You know i never said that. Science may never prove there is no life after death (and I don't think science is trying to prove anything - one way or another - just looking for evidence for either). The EVIDENCE is - NDEs can be replicated without dying so what I said was - NDEs are not evidence or proof of an afterlife. So far there is no proof or evidence of an afterlife except a lot of people believing really, really hard. 

Scientists can tell you what happens to your body and mind after you die and have found no other energy that escapes or lives on (like a soul). If consciousness is a function of the brain and nothing more then there appears to be no after-life. But this is certainly not conclusive and hardly all encompassing.

Perhaps... just a thought experiment here ... perhaps scientists can not prove or disprove spiritual things because they only exist in our minds. I am not saying this is the case - just something to ponder.


----------



## The Dude 4552 (Jun 10, 2008)

Well I say that's the case.


----------



## nickfury510 (Jun 10, 2008)

i feel like there is something else after life is over....i am stating this simply on a strong feeling i have...nothing more...i think religion is bullshit and im not into witch craft....i have just always had this strong feeling that there is something else....however..i dont live my life thinking ive got all the time in the world..or this is just the passage to the afterlife or any of that....and i could be wrong.....in the grand sceme of the universe we are just insignificant specs of dust on one of the millions of planets....we could just be an overgrown parasite who have overevolved......


----------



## darkarms (Jun 15, 2008)

Cyphe City said:


> theres deff. an after life simply because why would we even live in the first place , so we can eventualy just Completely die out?



yes


----------



## High4Life (Jun 17, 2008)

Old life dies and new life begins ,As simple as , Or that after life place is full to the neck , 

I wonder .... do you think my dead pets i missed as a lad are all in the after life place with my dead plants ...It seems the place to be


----------



## MrVanker (Apr 10, 2009)

Alright, I would like to start off by saying that I am Catholic, and I smoke pot. I have not found pot to lower my inhibitions, so I don't see anything wrong with it. Also, relating to religion, I have gone to Catholic school for 10 of my 12 years. I firmly believe in everything the Church teaches (not blindly though), I love the Pope and the Saints, etc.

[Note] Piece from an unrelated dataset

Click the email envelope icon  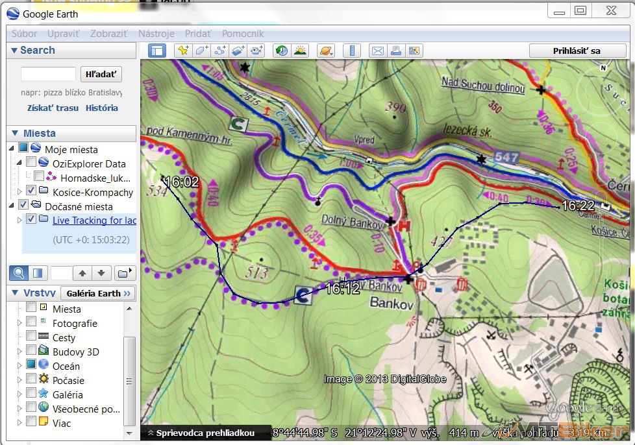[377, 51]
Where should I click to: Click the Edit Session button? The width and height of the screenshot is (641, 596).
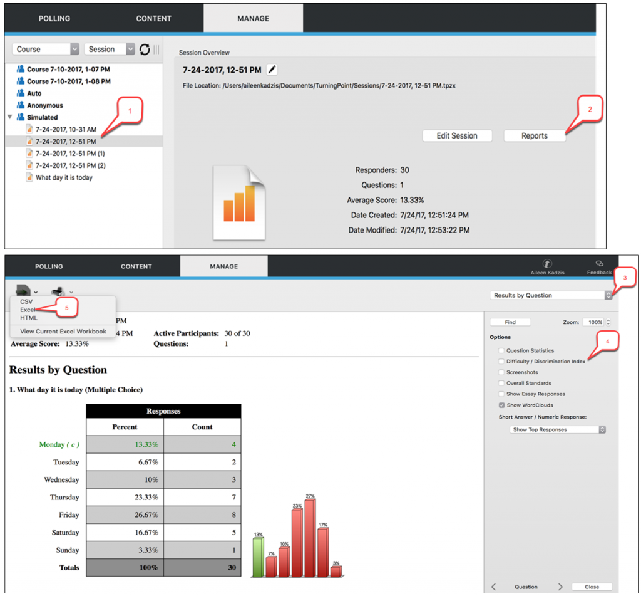pos(456,136)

I have not always been Catholic, but I like several of the previous posters, have always had a feeling of an afterlife/God/supreme being. I believe in Heaven, Hell and Purgatory. I do not believe (and the CC [Catholic Church] does not teach) that non-Catholics/Christians can't go to heaven. Rather, we believe that as long as somebody tries to live a good life based on what he was taught to be right and wrong (whether religion plays into that or not), then he/she will go to Heaven (and maybe make a stop in Purgatory). 

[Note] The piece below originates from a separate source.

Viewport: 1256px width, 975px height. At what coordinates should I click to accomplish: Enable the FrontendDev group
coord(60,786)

Purgatory, is reserved for most of us, who have done wrong, and are sorry. Even though we are sorry, the damage that our sins have caused are still on our souls (a stain if you will), and we need to be purified of those stains before we can go to Heaven. Thus anybody who is in Purgatory will go to Heaven, and has no chance of going to Hell.

Hell is most obviously reserved for those who do not follow the moral code they were taught and/or have come to accept, and do wrong regardless.

Sorry for a long post. I by no means want to sound arrogant. Just two more things:
1. If anybody has any serious questions on Catholicism, what we believe in, or where we stand on moral issues, feel free to PM me.
2. Just a thought to chew on... I got this from Fr. Larry Richards' (maybe some people have heard of him) talk on the Passion "What More Could He Have Done For You?"
"If everybody goes to Heaven when they die, then our God is a cruel God. 'Hey, I'm gonna put all of you on Earth, let _some_ of you suffer a lot, but it'll all be OK because you will go to Heaven.'" That really struck me.

Fr. Larry has a great website The Reason For Our Hope Foundation


----------



## PadawanBater (Apr 13, 2009)

MrVanker said:


> "What More Could He Have Done For You?"
> "If everybody goes to Heaven when they die, then our God is a cruel God. 'Hey, I'm gonna put all of you on Earth, let _some_ of you suffer a lot, but it'll all be OK because you will go to Heaven.'" That really struck me.


 
Well then why wouldn't he just create us all in heaven in the first place? 

What exactly is this earth for, why do we live our lives here then die and go to heaven or hell in religion? 

Why would an omnibenevolent God make certain a percentage of his own creations are to be tortured and tormented in the worst ways imaginable when he just as easily could have created everyone and everything without the existence or knowlege of evil, pain or suffering in the first place?

Thanks for your reply, I can already tell you're one of the smart believers, if that means anything.


----------



## GreenUpMySleeves (Apr 13, 2009)

In short, basing religion on ideologies that are the result of a 3,000 year old piece of literature with over 5,000 versions known in existence (all have differences) and thousands of HUMAN editors is ludicrous. That is like saying Homer's Odyssey is to be taken literally and followed zealously. We know about 2% of our universe with dark matter constituting most of the rest. The fact that the universe is incomprehensibly large and diverse, it is ignorant to believe we are the only lifeforms. If there ever were a God, he would have long since abandoned us for more intelligent forms of life. My point in that argument is that Christians believe in a relationship with the creator of all matter in the universe, which is stupid b/c we aren't on that level. 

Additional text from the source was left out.